- **提示本文**
Japan In-depth / 2016年7月18日 7時0分

中国、南沙領有否定されず 仲裁裁判所判決

文谷数重(軍事専門誌ライター)


12日、オランダの仲裁裁判所で南シナ海問題に関する判断が示された。これはフィリピンの申し立てに基づいた調停の結果である。報道では中国側主張のいくつかが否定されたといったものだ。その内容について、裁判所のプレスリリースによると、要旨は次のとおりとなっている。


中国主張の九段線は法的根拠がないこと。暗礁やその上に建設された人工島は領海や排他的経済水域(EEZ)を発生させられないこと。中国がフィリピンの海洋活動を不当に妨害したこと。環境破壊を引き起こしたこと。そして中国は問題を深刻化させたことだ。


だが、裁定により中国は敗北し、南シナ海での海洋進出は否定されたのだろうか?


それは誤った理解である。中国は南沙の領有を否定されたわけではなく、フィリピンも中国との領土争いに勝利したわけではないためだ。


■南沙領有は否定されていない


まず注目すべきは、裁定は南沙等の領有そのものについて言及しなかったことだ。

- **課題文**
南シナ海の仲裁判断を論じた本文を、最後の文の次から書き継いでください。

- **提供データ**
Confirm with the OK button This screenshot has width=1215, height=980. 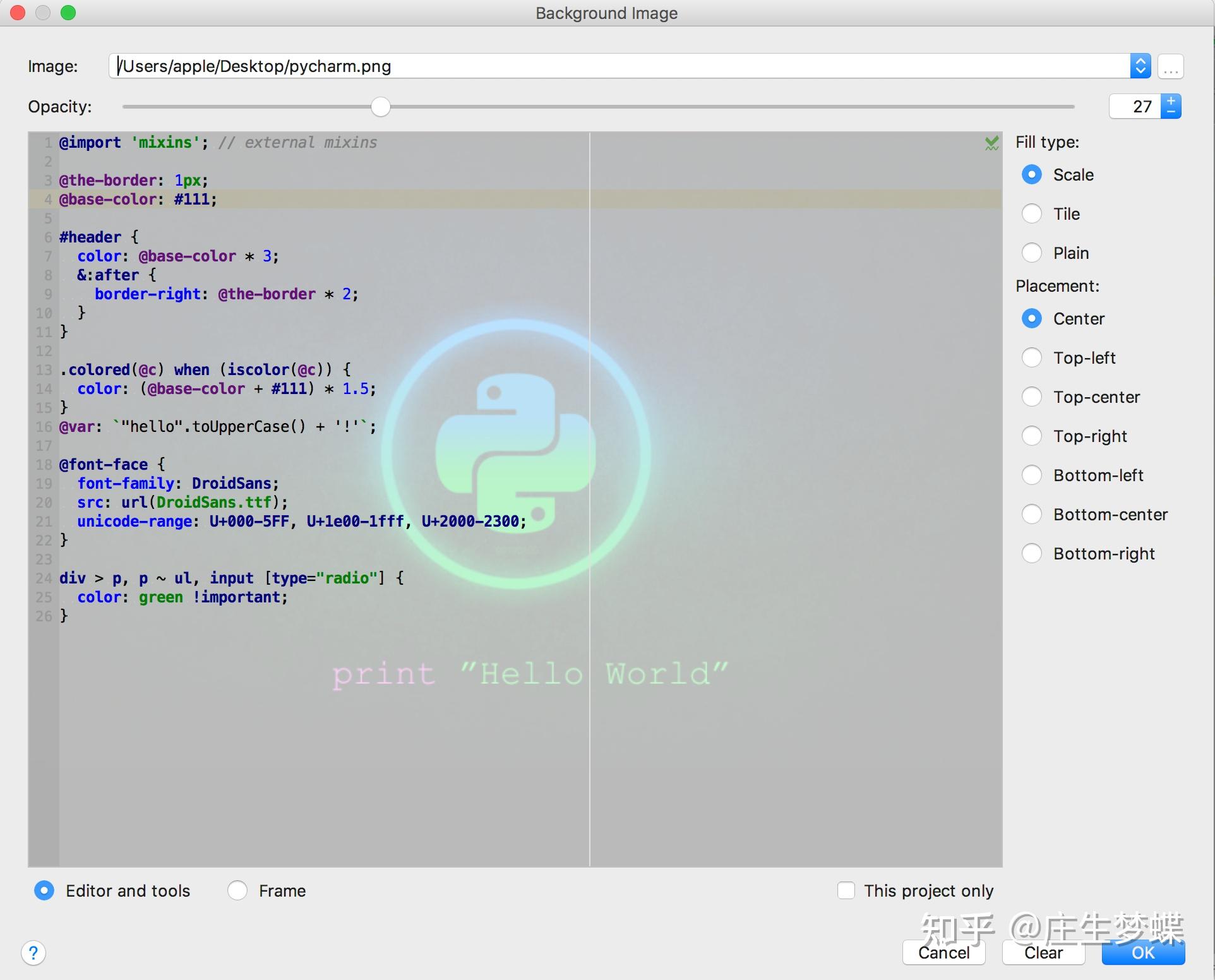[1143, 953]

---

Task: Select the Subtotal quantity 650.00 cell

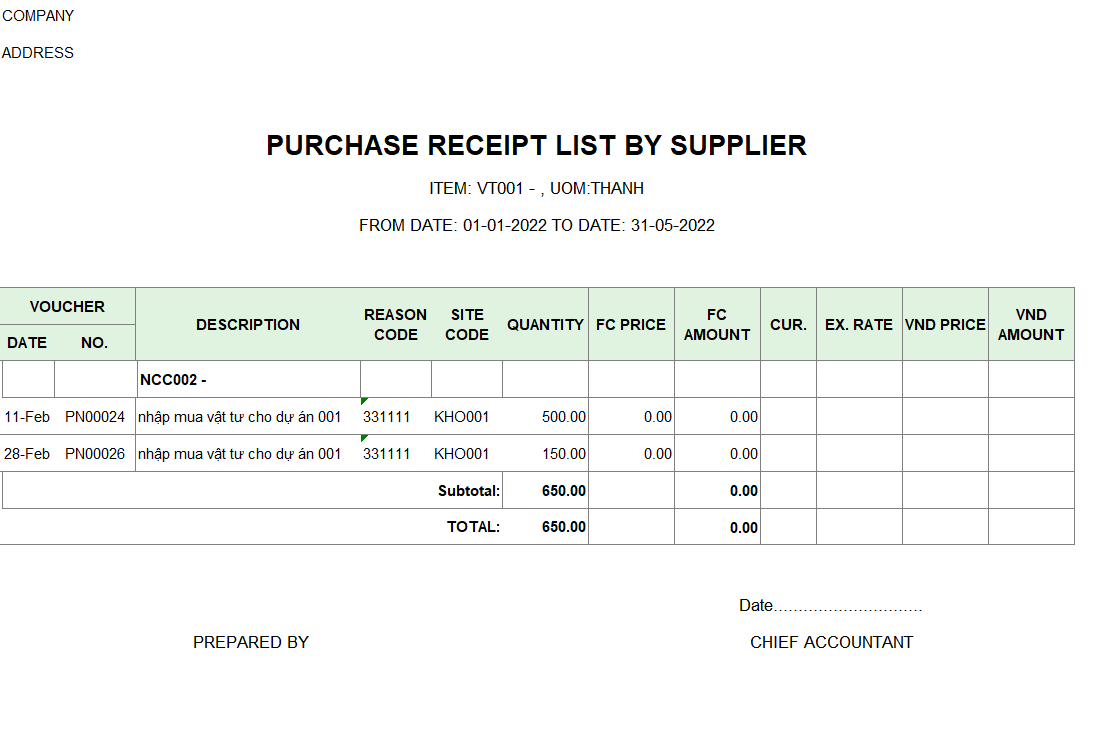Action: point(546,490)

- **回答**
否定されたのは九段線の主張や人工島の地位についてである。前者は地図上にU字の線を引き「内側はすべて中国の海だ」としていたものである。後者は暗礁で埋立工事をし、その結果生まれた人工島を根拠にする領海やEEZの主張である。南沙がどこに属するか、あるいはそれが中国に属するかを否定するものではない。


つまり、中国は南シナ海での海洋支配ができなくなったわけではない。個々の岩礁について通常の領有主張は有効であるため、従来どおり岩礁は自国に属すると主張できる。また、人工島についても撤去を求められたわけでもなく、それを利用して実力による海洋支配を続けることができる。


また、裁定は中国不利ばかりではない。唯一、EEZを主張できる規模をもつ太平島を利用し、それを基点にすることで南沙付近の支配を総取りできる可能性もあるためだ。ちなみに太平島は台湾が支配しているが、台湾自身が否定しないように同じ中国であり、しかも中台は南シナ海支配では暗黙の共同歩調にある。


ちなみに「スプラトリー(南沙)にはEEZの根拠となる島はない」といった裁定もさほどの意味はない。「太平島は、人間が居住できない岩礁の集合体であるスプラトリーに含まれない」とでも言い抜ければよいためだ。


もちろん、中国は九段線や人工島の地位についての主張は引っ込められない。中国の行動原理からしても、面子にかけても自己の主張の非は認められないためだ。